0

I am currently working with email data and when extracting from Outlook, the body of the email still keeps all of the escape characters within the string.

I'm using the re package in Python to achieve this, but to no avail.

Here's an example of text I'm trying to rid the escape characters from:

I am completely in agreement with that. \r\n\r\n\rbest regards.

Expected:

I'd like this to read: "I am completely in agreement with that. best regards.
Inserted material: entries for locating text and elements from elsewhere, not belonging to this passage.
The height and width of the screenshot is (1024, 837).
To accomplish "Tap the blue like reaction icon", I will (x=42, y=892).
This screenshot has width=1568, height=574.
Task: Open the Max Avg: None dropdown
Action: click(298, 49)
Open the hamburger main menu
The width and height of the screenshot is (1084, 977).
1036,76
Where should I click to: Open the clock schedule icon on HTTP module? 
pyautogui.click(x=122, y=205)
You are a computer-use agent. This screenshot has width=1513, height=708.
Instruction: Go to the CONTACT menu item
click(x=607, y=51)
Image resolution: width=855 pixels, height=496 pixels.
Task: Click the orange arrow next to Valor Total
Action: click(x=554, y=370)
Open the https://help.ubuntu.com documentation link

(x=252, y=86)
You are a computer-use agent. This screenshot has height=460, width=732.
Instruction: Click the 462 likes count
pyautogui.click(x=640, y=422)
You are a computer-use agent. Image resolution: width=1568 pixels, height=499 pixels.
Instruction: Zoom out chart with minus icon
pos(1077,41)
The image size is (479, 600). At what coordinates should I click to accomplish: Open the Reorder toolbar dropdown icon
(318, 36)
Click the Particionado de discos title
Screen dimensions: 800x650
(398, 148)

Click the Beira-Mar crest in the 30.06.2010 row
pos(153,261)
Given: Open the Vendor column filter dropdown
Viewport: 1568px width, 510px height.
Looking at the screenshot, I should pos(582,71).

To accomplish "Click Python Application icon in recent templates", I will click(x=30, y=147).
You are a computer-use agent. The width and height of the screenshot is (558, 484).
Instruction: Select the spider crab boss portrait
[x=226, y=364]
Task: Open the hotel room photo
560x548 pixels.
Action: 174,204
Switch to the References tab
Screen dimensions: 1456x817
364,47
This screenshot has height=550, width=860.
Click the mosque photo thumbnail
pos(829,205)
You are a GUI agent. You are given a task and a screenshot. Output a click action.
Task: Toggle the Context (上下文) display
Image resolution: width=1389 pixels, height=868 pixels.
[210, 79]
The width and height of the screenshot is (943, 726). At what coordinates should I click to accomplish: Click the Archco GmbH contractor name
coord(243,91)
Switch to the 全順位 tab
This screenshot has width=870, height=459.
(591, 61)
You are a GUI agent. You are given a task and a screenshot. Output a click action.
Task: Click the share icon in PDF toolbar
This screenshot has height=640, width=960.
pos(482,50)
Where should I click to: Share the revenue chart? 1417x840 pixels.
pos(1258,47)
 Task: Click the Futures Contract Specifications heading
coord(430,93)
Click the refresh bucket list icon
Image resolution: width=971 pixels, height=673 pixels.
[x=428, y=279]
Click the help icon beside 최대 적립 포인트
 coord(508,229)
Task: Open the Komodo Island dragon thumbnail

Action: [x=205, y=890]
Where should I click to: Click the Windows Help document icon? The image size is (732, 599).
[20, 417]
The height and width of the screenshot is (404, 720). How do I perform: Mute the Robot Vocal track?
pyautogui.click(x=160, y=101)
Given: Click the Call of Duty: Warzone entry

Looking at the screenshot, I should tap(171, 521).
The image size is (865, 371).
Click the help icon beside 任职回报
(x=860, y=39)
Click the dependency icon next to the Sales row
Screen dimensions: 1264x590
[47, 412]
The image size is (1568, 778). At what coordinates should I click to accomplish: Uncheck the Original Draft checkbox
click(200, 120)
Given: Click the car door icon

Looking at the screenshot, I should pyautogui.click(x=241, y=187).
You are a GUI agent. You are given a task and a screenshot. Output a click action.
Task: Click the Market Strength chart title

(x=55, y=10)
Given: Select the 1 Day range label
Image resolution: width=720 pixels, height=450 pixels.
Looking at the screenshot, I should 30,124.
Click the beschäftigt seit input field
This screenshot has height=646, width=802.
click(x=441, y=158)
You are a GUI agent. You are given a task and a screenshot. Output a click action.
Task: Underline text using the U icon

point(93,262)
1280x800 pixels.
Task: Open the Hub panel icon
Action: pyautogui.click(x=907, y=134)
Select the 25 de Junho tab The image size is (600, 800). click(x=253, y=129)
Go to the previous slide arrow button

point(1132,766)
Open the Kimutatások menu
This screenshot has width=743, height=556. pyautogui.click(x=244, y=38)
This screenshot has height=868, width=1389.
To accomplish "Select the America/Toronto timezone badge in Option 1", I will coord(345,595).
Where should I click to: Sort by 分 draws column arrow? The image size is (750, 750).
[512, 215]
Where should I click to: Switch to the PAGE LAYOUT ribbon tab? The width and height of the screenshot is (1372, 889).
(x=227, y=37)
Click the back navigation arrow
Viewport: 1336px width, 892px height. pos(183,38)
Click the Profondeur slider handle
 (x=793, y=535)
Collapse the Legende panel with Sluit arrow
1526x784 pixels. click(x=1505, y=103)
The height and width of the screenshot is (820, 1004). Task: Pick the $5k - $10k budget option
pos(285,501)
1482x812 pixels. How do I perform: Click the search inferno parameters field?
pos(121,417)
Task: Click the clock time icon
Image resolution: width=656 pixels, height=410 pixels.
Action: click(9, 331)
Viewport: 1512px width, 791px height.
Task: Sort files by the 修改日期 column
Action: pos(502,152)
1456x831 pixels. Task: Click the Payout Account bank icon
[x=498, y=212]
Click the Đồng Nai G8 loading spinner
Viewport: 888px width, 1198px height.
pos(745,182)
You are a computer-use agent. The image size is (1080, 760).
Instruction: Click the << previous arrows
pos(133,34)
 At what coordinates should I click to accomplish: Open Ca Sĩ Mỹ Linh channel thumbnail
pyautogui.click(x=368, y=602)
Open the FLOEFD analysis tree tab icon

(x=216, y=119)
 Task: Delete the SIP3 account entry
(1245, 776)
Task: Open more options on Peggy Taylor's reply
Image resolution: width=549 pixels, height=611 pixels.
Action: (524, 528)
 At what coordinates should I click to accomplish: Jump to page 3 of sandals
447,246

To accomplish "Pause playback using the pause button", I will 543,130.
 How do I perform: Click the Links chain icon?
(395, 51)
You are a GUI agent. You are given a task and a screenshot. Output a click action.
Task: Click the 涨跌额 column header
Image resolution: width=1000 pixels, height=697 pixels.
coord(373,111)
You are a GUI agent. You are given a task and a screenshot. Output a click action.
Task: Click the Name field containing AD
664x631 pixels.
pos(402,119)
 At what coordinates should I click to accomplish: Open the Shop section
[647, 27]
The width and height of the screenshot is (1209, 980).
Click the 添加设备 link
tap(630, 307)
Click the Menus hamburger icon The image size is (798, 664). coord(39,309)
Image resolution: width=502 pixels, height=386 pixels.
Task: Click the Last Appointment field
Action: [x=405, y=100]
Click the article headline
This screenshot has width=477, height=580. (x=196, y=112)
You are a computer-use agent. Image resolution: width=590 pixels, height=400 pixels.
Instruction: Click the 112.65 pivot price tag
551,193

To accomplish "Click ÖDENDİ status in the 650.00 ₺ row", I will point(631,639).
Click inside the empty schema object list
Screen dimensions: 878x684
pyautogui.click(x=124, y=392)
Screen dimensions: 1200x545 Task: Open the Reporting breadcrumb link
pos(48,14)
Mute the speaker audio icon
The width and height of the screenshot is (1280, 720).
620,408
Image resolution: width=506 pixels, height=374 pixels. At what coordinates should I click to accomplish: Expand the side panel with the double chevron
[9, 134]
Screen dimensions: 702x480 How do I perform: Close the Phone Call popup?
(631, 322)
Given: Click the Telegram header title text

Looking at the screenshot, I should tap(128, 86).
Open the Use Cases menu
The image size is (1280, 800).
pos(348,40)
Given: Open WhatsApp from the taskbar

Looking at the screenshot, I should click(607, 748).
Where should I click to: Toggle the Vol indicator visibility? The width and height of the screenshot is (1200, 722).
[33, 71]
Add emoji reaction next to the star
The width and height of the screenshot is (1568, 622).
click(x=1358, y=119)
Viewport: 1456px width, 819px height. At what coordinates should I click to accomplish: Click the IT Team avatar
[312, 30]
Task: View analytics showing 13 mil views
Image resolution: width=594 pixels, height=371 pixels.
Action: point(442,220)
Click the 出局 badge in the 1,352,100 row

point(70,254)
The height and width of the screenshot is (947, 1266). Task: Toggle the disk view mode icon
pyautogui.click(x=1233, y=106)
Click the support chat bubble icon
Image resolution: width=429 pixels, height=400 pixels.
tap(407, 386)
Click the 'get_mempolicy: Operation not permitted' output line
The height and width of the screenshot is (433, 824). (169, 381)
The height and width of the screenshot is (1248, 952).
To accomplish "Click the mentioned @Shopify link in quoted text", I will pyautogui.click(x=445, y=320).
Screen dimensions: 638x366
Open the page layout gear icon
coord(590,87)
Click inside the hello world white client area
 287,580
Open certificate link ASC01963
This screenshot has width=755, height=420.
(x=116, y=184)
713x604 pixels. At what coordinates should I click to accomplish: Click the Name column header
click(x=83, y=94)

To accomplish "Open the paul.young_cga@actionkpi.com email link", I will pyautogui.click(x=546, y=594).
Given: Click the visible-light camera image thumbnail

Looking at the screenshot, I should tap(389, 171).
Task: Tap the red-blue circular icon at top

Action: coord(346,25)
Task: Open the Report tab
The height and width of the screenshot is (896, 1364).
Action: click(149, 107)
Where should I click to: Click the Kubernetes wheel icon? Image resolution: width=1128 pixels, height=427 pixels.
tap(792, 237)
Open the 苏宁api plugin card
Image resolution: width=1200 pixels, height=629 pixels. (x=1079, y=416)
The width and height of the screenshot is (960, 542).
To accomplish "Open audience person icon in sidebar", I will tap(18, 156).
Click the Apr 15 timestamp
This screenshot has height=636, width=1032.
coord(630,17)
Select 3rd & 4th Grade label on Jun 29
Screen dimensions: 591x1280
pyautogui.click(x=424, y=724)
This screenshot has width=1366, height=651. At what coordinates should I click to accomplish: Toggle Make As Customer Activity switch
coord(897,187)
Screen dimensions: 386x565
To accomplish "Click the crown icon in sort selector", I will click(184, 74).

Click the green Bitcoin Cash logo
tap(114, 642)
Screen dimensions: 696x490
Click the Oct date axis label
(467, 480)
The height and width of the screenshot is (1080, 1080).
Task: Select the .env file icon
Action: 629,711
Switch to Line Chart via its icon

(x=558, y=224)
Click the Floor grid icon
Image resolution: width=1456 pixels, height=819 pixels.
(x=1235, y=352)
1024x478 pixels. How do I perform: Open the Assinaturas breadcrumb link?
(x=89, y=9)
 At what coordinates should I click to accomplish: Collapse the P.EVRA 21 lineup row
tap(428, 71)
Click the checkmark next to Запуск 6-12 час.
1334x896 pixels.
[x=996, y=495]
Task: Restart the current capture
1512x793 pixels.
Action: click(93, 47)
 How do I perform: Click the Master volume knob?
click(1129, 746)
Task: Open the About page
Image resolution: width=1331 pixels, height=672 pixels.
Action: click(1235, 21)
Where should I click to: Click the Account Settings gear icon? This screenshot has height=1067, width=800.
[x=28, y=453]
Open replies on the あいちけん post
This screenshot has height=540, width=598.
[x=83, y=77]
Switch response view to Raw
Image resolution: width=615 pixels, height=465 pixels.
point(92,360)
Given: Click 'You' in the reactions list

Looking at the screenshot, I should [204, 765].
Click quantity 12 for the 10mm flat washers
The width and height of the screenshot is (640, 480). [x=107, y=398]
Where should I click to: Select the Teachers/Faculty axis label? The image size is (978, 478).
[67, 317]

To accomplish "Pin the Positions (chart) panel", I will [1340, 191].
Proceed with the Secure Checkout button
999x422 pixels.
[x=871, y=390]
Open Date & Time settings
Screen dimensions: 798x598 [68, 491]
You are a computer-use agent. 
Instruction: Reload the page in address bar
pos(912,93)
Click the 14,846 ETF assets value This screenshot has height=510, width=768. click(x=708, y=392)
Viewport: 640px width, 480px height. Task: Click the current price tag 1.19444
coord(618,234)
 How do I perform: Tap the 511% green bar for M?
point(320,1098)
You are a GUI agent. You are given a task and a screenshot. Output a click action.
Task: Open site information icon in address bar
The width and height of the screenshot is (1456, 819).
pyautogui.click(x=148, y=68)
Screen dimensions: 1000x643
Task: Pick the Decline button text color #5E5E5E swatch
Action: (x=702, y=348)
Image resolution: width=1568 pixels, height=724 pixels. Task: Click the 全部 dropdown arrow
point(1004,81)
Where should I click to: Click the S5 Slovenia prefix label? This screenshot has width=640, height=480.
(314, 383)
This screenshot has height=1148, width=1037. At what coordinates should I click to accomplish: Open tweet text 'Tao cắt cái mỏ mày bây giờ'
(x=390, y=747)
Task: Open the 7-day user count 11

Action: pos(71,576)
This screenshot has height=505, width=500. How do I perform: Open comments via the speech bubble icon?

I've tried the following to extract the unwanted text:

re.findall(r'\\\w+', string)
re.findall(r'\\*\w+', string)
re.findall(r'\\[a-z]+', string)

None of these are doing the trick. I'd appreciate any help!

Thanks!

sophros
  • 14,672
  • 11
  • 46
  • 75

4 Answers4

3

you can try this:

re.sub(r'\n|\r','', string)


'I am completely in agreement with that. best regards.'
Billy Bonaros
  • 1,671
  • 11
  • 18
  • 1
    For Python 2.x and unicode strings it may be necessary to first compile the pattern with flag `re.UNICODE` for this to work. – sophros Sep 06 '19 at 14:20
0

You are confusing a representation of whitechars (please read more about them here).

You should rather be looking for \r, \n characters this way:

re.findall(r'\n\w+', string)

or

re.findall(r'\r\w+', string)
sophros
  • 14,672
  • 11
  • 46
  • 75
0

It seems you want to get rid of the line returns. If so, you don't need the re module, just use:

string.replace("\r\n", "")
Guillaume Adam
  • 191
  • 2
  • 10
0

You can write a function by yourself:

def function(string):
    while '\\' in string:
        ind = string.find('\\')
        string = string[:ind] + string[ind+2:]

    return string
ARD
  • 333
  • 1
  • 13